» PROBLEM TO WORK ON
Duplicate the stretch of the beautiful fruit dove text from "Its diet consists" through "et al. 1976)", word for word.

» SOURCE DOCUMENT
- - - - - - -
The beautiful fruit dove (Ptilinopus pulchellus), also known as the rose-fronted pigeon or crimson-capped fruit dove, is a small, approximately 19 cm long, mainly green fruit dove. It has a red crown, whitish throat, a greenish-yellow bill and purplish-red feet. It has a blue-grey breast and yellowish orange belly, with a reddish purple patch in between. Both sexes are similar.

The beautiful fruit dove is distributed in rainforests of New Guinea and the islands of Batanta, Waigeo, Salawati and Misool in West Papua, Indonesia, primarily in flat terrain. The female usually lays a single white egg.

Its diet consists mainly of various fruits from trees, palms and vines. In the Port Moresby area, birds were found to eat a mixed diet in May. Large Tristiropsis canarioides fruit were taken when available, but the species gets displaced from fruiting trees by larger pigeons such as the collared imperial pigeon (Ducula mullerii). Small Endiandra sp. fruit were very often eaten, but made up only a small quantity of food volume. Other food were Gymnacranthera paniculata and small quantities of Polyalthia sp., Livistona palm fruit, and occasionally pepper (Piper) berries. Despite their small size, they are able to swallow fruits of 5 cm³ volume, which would translate into a diameter of about 2 cm in spherical fruit. (Frith et al. 1976)
- - - - - - -
» SOURCE INFORMATION

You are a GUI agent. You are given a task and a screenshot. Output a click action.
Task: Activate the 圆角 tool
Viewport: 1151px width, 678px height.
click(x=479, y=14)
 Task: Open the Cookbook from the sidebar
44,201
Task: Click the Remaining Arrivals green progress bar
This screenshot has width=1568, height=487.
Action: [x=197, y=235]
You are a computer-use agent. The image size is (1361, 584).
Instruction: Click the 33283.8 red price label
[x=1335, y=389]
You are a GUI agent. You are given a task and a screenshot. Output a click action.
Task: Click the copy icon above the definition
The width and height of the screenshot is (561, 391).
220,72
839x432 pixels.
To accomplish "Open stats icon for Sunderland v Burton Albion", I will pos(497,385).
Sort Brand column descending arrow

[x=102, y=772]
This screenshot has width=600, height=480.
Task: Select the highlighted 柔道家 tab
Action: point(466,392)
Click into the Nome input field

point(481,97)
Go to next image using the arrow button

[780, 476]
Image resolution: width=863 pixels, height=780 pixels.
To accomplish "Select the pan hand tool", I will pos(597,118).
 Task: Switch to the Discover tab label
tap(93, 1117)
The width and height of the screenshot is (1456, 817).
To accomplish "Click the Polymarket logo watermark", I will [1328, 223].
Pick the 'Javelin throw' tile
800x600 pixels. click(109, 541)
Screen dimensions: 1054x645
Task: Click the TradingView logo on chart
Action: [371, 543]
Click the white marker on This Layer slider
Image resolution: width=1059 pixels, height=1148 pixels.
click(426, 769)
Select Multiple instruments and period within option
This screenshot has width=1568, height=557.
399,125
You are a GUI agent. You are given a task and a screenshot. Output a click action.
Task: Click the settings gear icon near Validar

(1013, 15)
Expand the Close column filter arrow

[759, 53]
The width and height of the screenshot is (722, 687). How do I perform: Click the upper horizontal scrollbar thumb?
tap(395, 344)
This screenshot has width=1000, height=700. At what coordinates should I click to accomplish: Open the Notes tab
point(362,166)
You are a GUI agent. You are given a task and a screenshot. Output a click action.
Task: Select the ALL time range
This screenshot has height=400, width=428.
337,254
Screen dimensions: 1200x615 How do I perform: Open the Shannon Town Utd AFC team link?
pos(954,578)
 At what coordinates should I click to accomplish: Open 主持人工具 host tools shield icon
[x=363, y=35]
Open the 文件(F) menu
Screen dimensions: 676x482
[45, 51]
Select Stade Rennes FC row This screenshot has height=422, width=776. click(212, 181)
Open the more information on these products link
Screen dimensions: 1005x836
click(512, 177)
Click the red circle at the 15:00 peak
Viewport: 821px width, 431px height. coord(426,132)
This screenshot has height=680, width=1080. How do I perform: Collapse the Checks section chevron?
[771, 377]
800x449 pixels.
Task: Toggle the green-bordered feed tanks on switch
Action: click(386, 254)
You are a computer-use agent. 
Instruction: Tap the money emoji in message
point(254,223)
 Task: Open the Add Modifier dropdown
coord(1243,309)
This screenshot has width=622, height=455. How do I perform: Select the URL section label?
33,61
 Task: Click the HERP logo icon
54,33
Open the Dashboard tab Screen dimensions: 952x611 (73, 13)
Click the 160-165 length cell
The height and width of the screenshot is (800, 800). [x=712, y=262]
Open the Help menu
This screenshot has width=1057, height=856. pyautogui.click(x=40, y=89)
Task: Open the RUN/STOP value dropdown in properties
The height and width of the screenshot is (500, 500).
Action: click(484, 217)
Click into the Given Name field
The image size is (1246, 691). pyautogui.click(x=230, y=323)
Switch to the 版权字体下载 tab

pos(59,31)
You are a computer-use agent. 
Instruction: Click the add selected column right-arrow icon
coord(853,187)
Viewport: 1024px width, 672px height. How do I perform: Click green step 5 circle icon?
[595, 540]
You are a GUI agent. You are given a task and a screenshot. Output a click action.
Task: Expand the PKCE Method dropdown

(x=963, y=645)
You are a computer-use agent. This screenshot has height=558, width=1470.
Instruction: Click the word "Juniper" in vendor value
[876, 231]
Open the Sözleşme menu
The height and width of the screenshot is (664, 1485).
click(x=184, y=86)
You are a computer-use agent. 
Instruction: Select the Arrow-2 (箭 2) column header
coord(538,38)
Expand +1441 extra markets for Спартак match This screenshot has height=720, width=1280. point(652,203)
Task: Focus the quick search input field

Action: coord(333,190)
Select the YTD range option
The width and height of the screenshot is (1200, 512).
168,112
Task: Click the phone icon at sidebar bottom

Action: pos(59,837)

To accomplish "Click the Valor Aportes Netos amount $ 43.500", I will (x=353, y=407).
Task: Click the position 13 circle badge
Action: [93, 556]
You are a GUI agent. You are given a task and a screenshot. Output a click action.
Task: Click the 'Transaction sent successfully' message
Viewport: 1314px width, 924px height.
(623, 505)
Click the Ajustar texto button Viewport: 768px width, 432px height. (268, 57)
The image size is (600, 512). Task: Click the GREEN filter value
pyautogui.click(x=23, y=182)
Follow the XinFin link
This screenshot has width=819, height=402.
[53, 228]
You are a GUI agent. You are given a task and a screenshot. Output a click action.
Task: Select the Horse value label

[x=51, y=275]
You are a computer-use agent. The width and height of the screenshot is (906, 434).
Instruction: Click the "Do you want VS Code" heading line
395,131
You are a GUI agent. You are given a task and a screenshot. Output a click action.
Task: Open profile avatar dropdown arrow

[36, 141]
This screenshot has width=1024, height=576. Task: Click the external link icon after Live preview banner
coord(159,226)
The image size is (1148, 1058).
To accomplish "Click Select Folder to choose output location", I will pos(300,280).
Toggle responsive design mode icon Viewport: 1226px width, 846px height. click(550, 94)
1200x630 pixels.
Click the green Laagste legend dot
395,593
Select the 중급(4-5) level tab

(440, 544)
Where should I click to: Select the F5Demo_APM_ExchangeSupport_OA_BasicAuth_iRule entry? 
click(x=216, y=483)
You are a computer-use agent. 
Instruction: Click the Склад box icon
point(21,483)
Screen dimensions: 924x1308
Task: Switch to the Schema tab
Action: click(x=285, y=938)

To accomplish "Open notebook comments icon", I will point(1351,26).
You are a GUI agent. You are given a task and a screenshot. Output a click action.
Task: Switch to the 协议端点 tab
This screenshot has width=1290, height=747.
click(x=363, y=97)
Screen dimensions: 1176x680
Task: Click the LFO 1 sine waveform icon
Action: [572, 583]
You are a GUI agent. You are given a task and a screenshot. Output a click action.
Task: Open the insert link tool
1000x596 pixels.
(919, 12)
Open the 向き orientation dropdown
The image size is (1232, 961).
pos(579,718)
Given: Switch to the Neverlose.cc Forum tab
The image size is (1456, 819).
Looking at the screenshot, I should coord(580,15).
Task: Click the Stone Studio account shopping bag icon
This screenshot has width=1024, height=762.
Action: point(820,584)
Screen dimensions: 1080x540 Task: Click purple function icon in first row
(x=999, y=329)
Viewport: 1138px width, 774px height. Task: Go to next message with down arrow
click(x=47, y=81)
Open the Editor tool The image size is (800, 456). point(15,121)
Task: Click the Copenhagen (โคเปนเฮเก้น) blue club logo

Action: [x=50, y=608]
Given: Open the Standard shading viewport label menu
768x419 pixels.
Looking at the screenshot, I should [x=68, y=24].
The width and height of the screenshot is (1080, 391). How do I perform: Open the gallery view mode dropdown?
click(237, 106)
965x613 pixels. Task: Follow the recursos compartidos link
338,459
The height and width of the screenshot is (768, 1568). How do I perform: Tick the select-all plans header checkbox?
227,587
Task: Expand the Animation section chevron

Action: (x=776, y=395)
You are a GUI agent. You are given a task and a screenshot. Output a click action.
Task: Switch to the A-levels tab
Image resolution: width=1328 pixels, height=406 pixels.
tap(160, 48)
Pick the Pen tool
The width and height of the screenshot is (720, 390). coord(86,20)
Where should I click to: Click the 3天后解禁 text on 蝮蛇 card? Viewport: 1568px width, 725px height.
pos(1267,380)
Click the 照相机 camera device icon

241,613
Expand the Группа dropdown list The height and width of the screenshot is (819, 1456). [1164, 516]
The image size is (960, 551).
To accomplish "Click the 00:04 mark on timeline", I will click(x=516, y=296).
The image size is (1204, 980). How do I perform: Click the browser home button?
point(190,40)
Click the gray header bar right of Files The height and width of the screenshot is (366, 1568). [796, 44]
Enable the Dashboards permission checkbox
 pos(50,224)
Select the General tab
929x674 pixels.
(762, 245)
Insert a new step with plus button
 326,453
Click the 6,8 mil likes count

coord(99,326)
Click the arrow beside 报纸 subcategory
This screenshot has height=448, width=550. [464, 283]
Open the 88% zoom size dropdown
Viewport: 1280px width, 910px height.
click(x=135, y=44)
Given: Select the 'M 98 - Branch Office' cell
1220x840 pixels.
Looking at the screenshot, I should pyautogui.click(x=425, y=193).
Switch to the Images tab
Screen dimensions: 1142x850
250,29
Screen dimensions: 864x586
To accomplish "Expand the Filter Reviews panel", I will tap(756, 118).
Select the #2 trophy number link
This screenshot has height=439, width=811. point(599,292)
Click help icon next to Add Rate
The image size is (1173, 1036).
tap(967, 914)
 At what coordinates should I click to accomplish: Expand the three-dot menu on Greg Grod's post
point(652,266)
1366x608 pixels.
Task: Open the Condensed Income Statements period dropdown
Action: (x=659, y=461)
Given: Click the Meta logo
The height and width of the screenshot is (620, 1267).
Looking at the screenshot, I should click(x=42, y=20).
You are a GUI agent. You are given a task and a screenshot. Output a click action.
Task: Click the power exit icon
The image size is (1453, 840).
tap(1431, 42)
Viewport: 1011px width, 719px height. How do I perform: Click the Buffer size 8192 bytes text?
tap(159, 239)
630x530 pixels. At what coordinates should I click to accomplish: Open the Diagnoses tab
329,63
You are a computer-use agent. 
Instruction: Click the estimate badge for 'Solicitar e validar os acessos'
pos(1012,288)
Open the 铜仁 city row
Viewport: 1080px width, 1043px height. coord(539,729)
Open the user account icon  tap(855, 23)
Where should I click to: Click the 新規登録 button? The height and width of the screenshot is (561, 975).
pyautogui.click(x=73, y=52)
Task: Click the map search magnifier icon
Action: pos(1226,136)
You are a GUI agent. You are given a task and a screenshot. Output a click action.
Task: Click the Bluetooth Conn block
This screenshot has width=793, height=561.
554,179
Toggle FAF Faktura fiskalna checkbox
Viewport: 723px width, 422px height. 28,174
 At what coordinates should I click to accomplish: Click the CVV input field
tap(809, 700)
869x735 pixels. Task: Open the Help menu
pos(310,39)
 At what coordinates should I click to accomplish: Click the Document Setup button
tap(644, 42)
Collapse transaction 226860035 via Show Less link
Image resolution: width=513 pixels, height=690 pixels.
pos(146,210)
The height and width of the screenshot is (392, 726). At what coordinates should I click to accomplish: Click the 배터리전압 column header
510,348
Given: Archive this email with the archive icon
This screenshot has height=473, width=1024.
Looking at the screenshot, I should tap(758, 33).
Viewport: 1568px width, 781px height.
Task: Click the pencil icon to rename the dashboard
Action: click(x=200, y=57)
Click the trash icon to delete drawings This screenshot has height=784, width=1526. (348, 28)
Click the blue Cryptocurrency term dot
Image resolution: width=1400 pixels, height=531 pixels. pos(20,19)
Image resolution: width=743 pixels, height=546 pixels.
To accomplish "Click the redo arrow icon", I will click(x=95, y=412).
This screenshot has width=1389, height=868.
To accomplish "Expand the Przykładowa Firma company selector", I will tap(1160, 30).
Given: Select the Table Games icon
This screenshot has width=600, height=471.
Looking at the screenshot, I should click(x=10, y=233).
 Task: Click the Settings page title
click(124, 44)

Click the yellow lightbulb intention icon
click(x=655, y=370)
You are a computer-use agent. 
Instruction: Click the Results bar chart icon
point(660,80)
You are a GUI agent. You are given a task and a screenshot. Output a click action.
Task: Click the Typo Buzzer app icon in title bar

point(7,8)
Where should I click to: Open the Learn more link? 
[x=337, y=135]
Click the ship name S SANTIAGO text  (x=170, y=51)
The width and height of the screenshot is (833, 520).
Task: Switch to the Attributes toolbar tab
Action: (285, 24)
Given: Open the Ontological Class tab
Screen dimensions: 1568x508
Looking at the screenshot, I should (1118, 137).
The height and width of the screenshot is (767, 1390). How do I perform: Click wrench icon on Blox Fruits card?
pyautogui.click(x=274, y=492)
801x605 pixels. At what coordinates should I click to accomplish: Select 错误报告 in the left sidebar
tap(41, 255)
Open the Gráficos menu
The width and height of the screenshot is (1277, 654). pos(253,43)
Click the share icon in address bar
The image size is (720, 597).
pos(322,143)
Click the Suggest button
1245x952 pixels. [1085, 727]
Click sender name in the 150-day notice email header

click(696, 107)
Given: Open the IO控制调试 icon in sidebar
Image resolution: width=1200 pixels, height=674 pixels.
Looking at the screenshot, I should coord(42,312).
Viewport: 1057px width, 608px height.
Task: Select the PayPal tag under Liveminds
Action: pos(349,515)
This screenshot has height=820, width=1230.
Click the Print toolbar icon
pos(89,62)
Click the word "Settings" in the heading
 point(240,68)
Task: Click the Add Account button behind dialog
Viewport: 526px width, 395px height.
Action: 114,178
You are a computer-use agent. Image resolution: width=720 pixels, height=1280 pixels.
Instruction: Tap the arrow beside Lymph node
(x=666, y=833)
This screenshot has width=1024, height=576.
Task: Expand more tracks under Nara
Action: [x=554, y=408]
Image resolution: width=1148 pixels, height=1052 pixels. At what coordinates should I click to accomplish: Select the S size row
- - - - - - -
» ANSWER FOR THE TASK
Its diet consists mainly of various fruits from trees, palms and vines. In the Port Moresby area, birds were found to eat a mixed diet in May. Large Tristiropsis canarioides fruit were taken when available, but the species gets displaced from fruiting trees by larger pigeons such as the collared imperial pigeon (Ducula mullerii). Small Endiandra sp. fruit were very often eaten, but made up only a small quantity of food volume. Other food were Gymnacranthera paniculata and small quantities of Polyalthia sp., Livistona palm fruit, and occasionally pepper (Piper) berries. Despite their small size, they are able to swallow fruits of 5 cm³ volume, which would translate into a diameter of about 2 cm in spherical fruit. (Frith et al. 1976)